-- Data --

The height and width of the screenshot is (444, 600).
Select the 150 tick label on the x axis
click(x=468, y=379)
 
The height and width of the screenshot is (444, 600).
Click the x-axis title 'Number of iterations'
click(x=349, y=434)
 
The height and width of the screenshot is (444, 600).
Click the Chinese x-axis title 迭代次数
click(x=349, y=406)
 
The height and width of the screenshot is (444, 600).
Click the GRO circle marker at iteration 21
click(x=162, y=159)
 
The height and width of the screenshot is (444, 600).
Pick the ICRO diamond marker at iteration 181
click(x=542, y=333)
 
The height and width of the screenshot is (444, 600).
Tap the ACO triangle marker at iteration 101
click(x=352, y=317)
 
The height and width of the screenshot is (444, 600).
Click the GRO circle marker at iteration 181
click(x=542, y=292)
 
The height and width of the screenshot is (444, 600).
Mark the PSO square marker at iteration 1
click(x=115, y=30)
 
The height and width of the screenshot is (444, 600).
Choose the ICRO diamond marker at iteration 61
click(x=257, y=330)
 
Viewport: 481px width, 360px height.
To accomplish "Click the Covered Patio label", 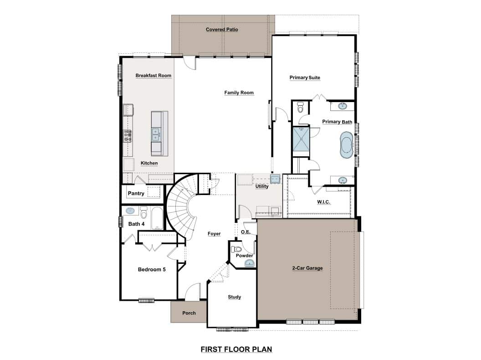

-- Job --
Please collect every line in the items above that contains the word "diamond", and copy each one in full.

-- Written response --
Pick the ICRO diamond marker at iteration 181
Choose the ICRO diamond marker at iteration 61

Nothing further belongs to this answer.